Brief: Determine how many lines of the entries below contain the string "will", counting only matches with the same capitalization. Give the number alone.

══════════════════════════════

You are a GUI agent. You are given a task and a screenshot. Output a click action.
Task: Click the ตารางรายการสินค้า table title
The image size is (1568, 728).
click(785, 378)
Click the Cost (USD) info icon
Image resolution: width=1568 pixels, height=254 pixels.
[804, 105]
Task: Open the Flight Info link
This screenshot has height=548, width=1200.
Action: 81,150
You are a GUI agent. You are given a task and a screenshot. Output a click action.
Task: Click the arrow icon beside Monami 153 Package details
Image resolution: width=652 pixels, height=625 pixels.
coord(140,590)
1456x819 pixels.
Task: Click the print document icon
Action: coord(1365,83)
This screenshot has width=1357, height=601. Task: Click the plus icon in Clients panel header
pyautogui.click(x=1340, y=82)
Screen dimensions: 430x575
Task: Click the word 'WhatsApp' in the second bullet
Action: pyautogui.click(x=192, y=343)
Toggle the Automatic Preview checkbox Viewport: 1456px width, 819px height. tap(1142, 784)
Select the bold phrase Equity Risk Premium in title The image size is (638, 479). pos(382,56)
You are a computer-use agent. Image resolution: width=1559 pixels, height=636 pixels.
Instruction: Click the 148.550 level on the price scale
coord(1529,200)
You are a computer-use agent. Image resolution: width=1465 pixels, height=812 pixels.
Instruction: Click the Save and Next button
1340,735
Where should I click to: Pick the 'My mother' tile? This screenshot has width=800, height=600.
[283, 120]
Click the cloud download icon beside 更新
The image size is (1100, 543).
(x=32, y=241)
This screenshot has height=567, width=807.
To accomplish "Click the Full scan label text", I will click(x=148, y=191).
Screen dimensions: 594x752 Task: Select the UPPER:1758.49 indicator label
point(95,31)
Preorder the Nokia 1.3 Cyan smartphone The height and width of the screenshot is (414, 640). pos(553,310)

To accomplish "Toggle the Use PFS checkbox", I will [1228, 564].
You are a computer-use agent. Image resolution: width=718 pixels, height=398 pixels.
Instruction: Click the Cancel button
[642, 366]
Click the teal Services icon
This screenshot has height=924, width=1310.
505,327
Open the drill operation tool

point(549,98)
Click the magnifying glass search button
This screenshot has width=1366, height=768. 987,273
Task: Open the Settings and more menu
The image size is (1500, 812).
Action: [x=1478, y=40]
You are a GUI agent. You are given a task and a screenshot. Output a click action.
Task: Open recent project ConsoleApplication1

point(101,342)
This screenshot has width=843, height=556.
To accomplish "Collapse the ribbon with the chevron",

══════════════════════════════

Solution below: 2